Plaintiff avers she is the common-la'w wife of defendant and sues in assumpsit to recover money she claims to have given defendant from time to time out of her earnings, under agreement to deposit in bank in their joint names that the fund so deposited might be drawn by plaintiff at her pleasure. Defendant denied such agreement, as well as the fact of marriage, and testified to an understanding that plaintiff should pay her expenses and that the money should be used for that purpose, she to receive only the balance of the fund. This version of the agreement was denied by plaintiff, who, to corroborate her testimony, and show liability on the part of defendant to support her without deduction from her earnings, offered evidence to establish a common-law marriage. The terms of the contract, if any, between the parties and whether a marriage actually took place were submitted to the jury who returned a verdict for plaintiff, and from judgment entered thereon defendant appealed.

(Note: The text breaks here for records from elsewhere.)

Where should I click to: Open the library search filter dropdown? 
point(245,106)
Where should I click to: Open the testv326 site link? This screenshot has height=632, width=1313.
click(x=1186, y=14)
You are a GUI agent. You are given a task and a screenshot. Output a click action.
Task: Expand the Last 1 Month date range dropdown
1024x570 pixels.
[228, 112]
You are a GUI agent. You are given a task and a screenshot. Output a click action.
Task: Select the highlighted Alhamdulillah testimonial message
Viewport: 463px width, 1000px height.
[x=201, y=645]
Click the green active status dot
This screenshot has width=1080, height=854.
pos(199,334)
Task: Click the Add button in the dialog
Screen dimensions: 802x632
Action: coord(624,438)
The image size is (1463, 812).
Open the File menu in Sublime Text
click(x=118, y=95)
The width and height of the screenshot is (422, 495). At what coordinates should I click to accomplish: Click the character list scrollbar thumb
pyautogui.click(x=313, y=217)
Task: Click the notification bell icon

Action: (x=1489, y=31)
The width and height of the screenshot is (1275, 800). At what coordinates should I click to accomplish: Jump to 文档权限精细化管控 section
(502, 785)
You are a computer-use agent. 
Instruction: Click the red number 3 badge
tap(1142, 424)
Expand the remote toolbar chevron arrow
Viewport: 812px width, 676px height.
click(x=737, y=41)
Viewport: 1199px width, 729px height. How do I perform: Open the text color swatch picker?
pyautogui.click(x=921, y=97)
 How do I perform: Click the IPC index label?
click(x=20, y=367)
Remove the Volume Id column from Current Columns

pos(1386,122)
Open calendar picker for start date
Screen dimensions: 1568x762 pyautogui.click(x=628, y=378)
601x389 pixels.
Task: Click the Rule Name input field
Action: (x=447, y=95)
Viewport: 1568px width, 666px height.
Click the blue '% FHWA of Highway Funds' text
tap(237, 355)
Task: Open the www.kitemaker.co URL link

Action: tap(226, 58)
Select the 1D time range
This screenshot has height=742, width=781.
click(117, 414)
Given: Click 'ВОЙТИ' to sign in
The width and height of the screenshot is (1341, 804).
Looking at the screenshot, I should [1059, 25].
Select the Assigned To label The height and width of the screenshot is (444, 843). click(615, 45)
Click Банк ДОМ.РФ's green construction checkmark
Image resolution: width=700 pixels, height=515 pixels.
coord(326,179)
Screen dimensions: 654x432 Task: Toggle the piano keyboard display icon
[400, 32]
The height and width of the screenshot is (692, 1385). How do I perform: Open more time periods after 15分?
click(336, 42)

No denial is made that a considerable sum of money was paid over to defendant by plaintiff. In fact, he admits receiving the sum of $1,283.55, but avers he paid out on plaintiff’s account more than the amount received and that there remained after deducting such payments a balance due him. The evidence as to the terms of the contract between the parties depended entirely upon their individual testimony which, being conflicting, was necessarily a question for the jury. The verdict indicates the jurors found the contract to be as testified to by plaintiff. Defendant denies a marriage between himself and plaintiff and sets off against plaintiff’s claim the amount of money expended by him on her behalf.' The case was tried by defendant, however, on the theory *414of an express contract whereby plaintiff agreed to pay her personal living expenses and upon a settlement of their account any balance remaining in his hands should be returned to .her. The verdict of the jury indicates the contract or understanding of the parties was as testified to by plaintiff and, the case having been tried on this assumption, this court cannot now be asked to review the action on a theory different from that upon which it was presented to the court below: Richardson v. Flower, 248 Pa. 35; Armstrong & Latta v. Philadelphia, 249 Pa. 39; Weiskircher v. Connelly, 256 Pa. 387.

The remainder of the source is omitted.